___ Extrait choisi

Aider au regroupement et à l’unité des différents groupes de Gilets jaunes sur Lyon et le Rhône, c’est ce à quoi le Journal de bord abrité sur le blog de Temps critiques a participé depuis deux mois parce que ce « groupe non-groupe » (il ne constituait pas un groupe de Gilets jaunes à proprement parler) a été à l’interface de groupes qui ne se reconnaissent pas dans le groupe Lyon-centre, mais qui ont pensé, dans la décrue du mouvement, la nécessité de retrouver l’unité du tous Gilets jaunes. Cela a débouché sur une AG regonflée (environ 300 personnes au lieu d’à peine 150) et à deux Commissions Action successives avec 40 personnes des différents groupes.

Cet effort a culminé avec la réunion de préparation de l’AG interdépartementale à laquelle nous avons été conviés et qui s’est terminée par un accord de principe entre les différents groupes. Dans les faits, le choix fait à la réunion de préparation, d’une alternance hebdomadaire entre AG Lyon et AG départementale a conduit à laisser chacune de ces assemblées à des groupes plus guère représentatifs que d’eux-mêmes et s’excluant mutuellement, chacun transformant son AG respective en un pré carré. Donc, finalement, reproduisant ce qui était reproché au groupe Lyon-centre : à savoir, une confiscation du mouvement.

______
___ Données fournies

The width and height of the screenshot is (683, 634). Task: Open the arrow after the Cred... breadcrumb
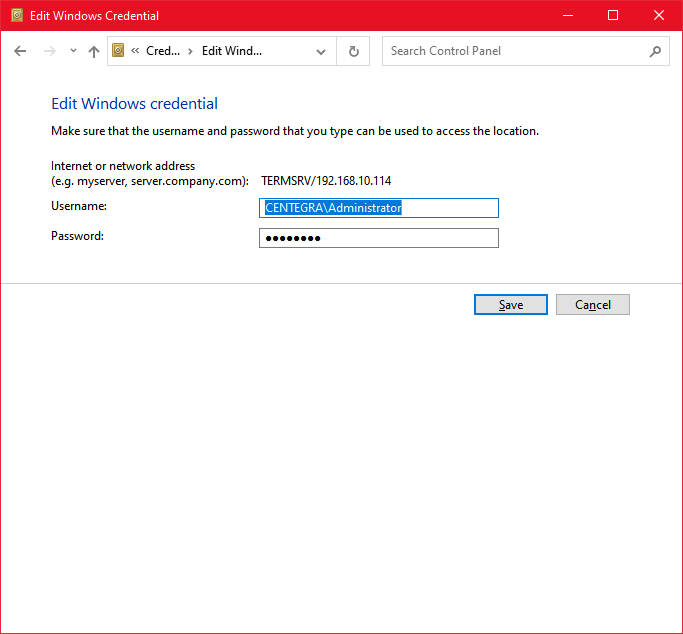[x=191, y=51]
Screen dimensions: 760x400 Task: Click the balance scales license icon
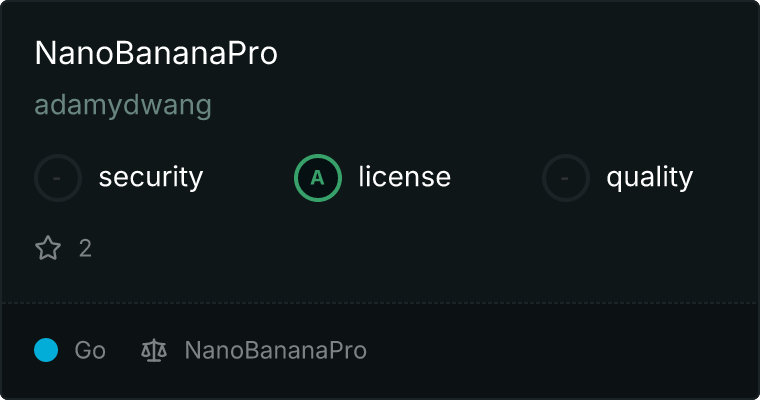154,350
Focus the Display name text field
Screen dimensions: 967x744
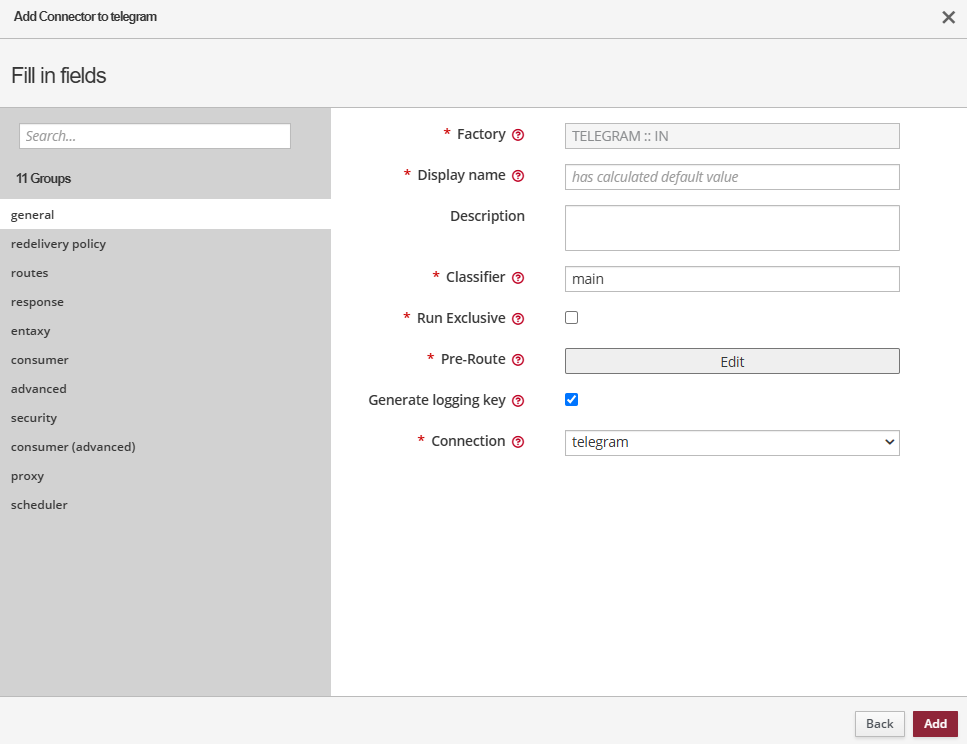(x=732, y=177)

______

• _Travail à faire_:
1 > Relevez tous les nombres de participants que donne l'extrait sur les Gilets jaunes de Lyon et du Rhône, en précisant à quoi chacun se rapporte.
2 > D'après l'extrait, quel choix a été fait à la réunion de préparation pour l'organisation des assemblées ?
3 > Poursuivez l'extrait sur les Gilets jaunes de Lyon et du Rhône à partir de sa dernière phrase.

• _Corrigé des exercices_:
1 >
Environ 300 personnes à l'AG regonflée.
À peine 150 personnes auparavant à l'AG.
40 personnes des différents groupes aux deux Commissions Action.

2 > Une alternance hebdomadaire entre AG Lyon et AG départementale.

3 >
Les conflits au sein de l’AG Bourse tant qu’elle est restée unitaire, indiquaient encore une certaine vitalité de celle-ci pendant la période où nous avions œuvré, avec d’autres, à sa mise en autogestion. Or, le projet du groupe Lyon-centre pour ce lundi 15 juillet était par contre clair : museler toute opposition à la transformation de l’AG en une caisse enregistreuse des orientations et décisions prises à Monceau-les-Mines par l’Assemblée des assemblées et, via le journal Le Progrès, se présenter comme le seul référent du mouvement pour l’extérieur, dans la mesure où il transformait son rond-point imaginaire de l’hôpital de la Croix-Rousse en un « QG » du mouvement.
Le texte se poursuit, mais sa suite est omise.